The most relevant assessment of carcinogenicity in animals comes from a 2-year chronic inhalation toxicity and carcinogenicity study with TDI in rats and mice (Owen, 1980 + 1986; Loeser, 1983). The animals were whole body exposed to 0, 0.05 and 0.15 ppm of TDI (80/20) vapour for 6 hours/day, 5 days/week. No evidence of any increase in treatment-related tumors in either species was observed. An MTD was achieved in rats and mice as characterized by decreased body weights and moderate to severe rhinitis. Therefore, the NOAEC for carcinogenicity after long-term inhalation of TDI vapour is 0.15 ppm (1.086 mg/m3) for both species

In contrast, an increase in the number of tumors in various organs was observed in rats and mice after oral long-term administration of TDI over 2 years (NTP, 1986). Doses of 0, 30 and 60 mg/kg bw/day (male rats), 0, 60 and 120 mg/kg bw/day (female rats and mice) or 0, 120 and 240 mg/kg bw/day (male mice) were applied. In rats increased tumor incidences were seen in subcutaneous tissue and in the pancreas (both sexes). In addition, female rats showed nodular changes in the liver and mammary gland tumors. In female mice the incidences of hemangiomas, hemangiosarcomas and adenomas of the liver were increased. No increased incidence of compound-related tumors was observed in the male mouse.

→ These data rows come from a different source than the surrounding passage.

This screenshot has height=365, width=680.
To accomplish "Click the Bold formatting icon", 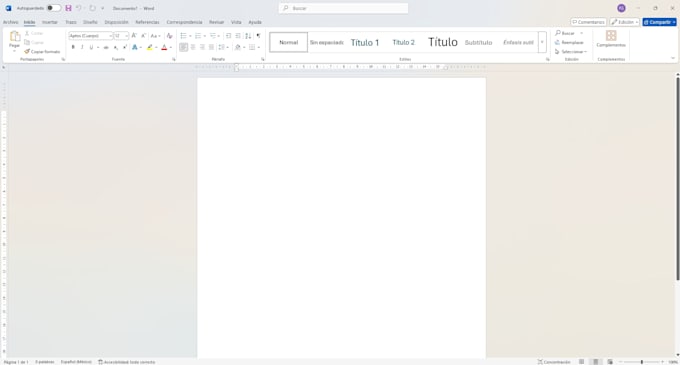I will [x=73, y=47].
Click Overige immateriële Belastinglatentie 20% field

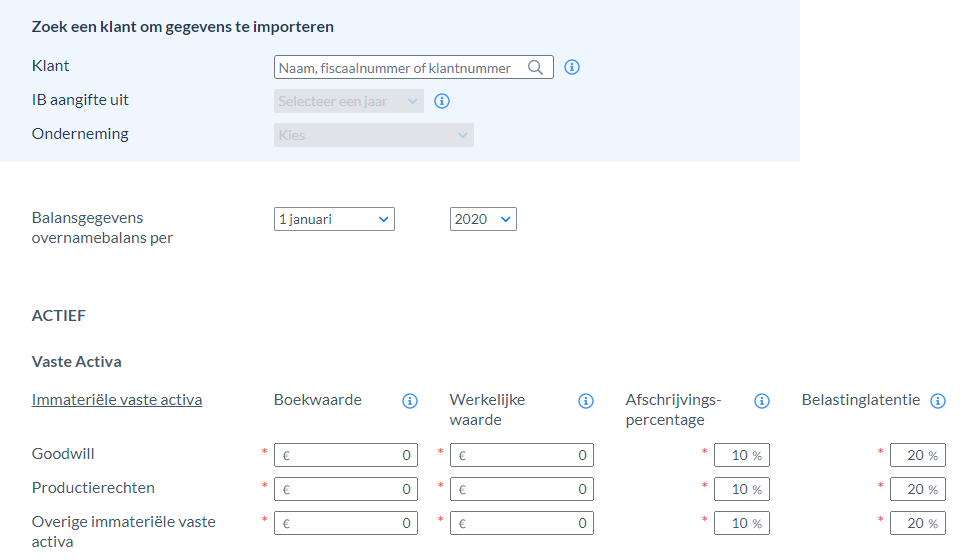point(918,523)

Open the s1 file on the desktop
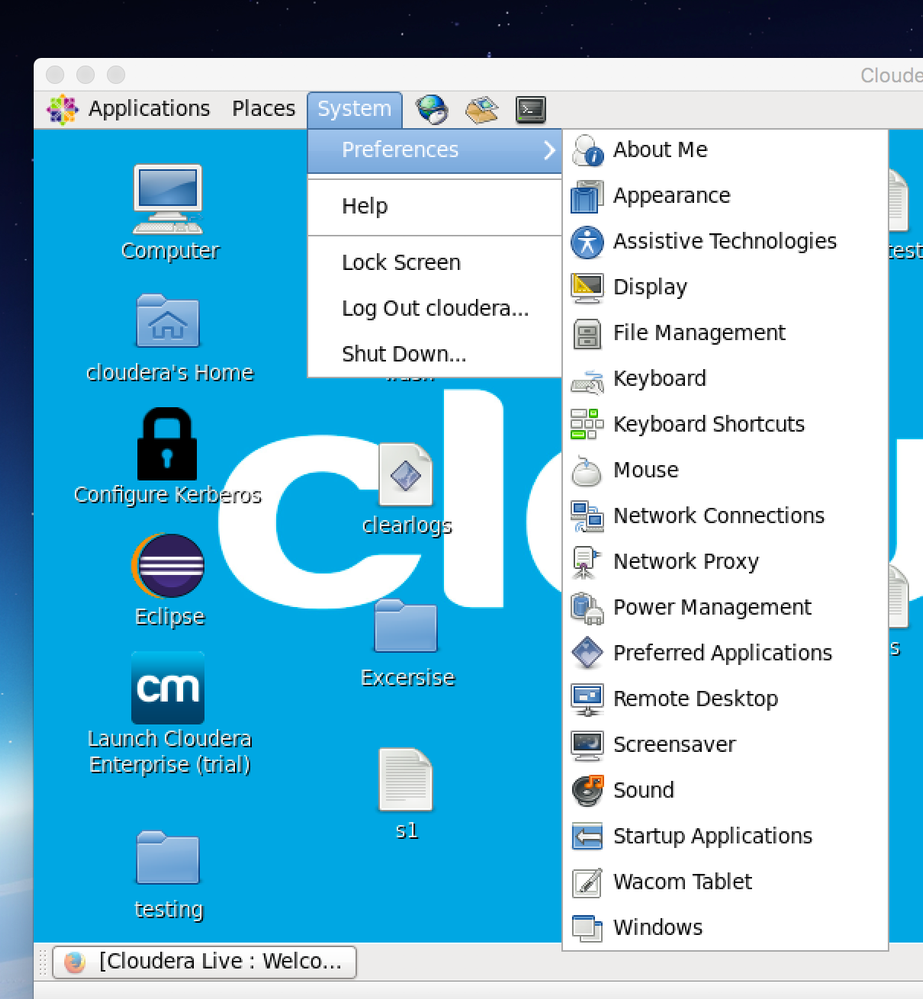click(x=406, y=781)

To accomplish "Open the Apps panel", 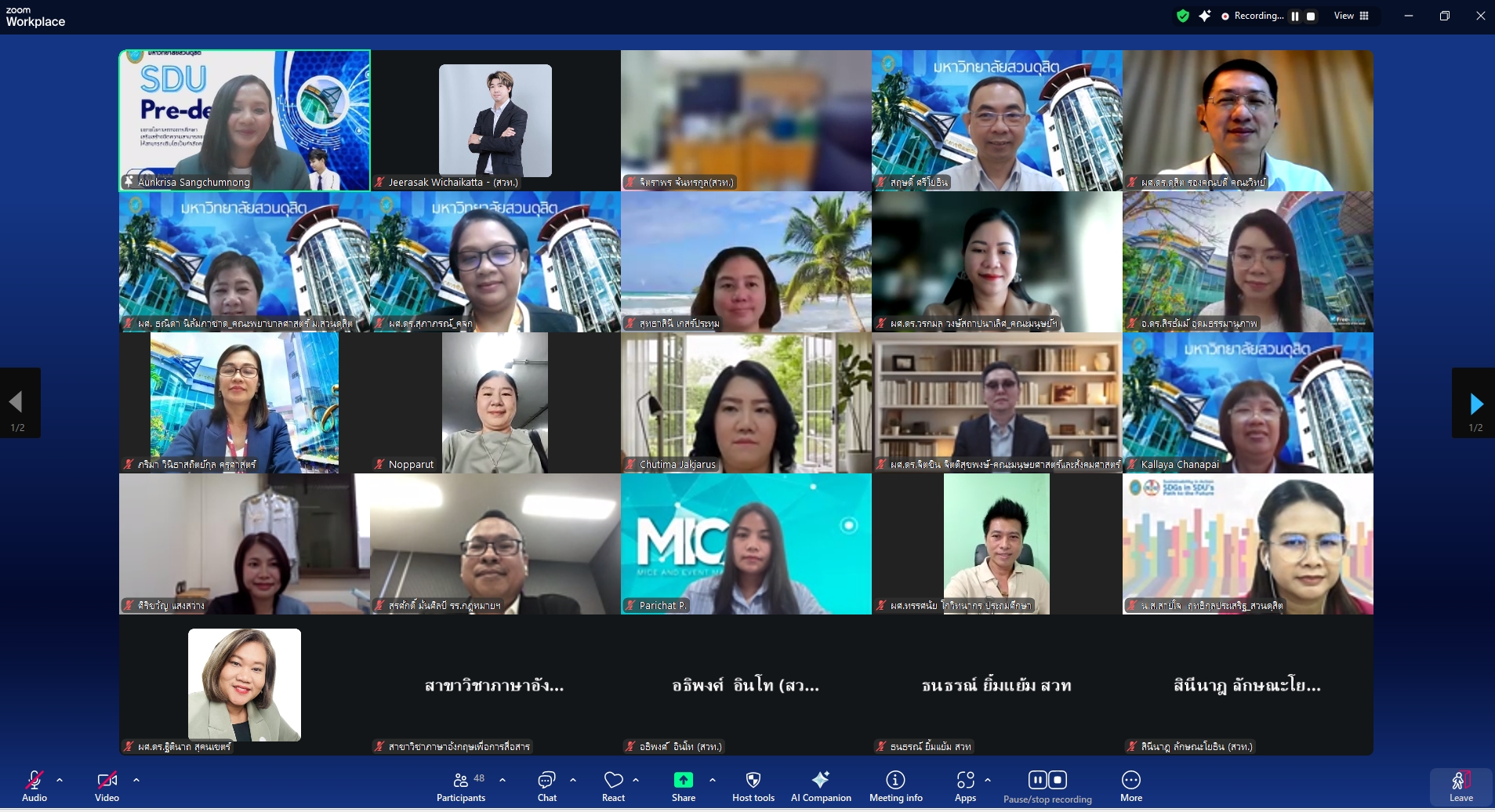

The results of the studies using oral administration are compromised by severe deficiencies in test substance handling that led to the fact that the sample administered also contained other unidentified breakdown and reaction products of TDI, possibly including TDA. Hydrolysis of TDI to form the genotoxic and animal carcinogen TDA is the most plausible explanation for the observed tumors following oral administration of TDI. Therefore, these studies are considered "invalid" by Klimisch criteria.

Overall Assessment:

1.       Valid animal inhalation studies showed no carcinogenic effect from TDI exposure.

2.      An oral chronic exposure study with TDI is considered invalid due to mishandling of test material and the inappropriate exposure route.

3.      Human studies show no evidence of carcinogenic hazard.(see section 7.10.2, summarised in 7.10.2a Collins 2009)

4.      Based on this evidence there is a strong case that TDI should not be classified as a carcinogen.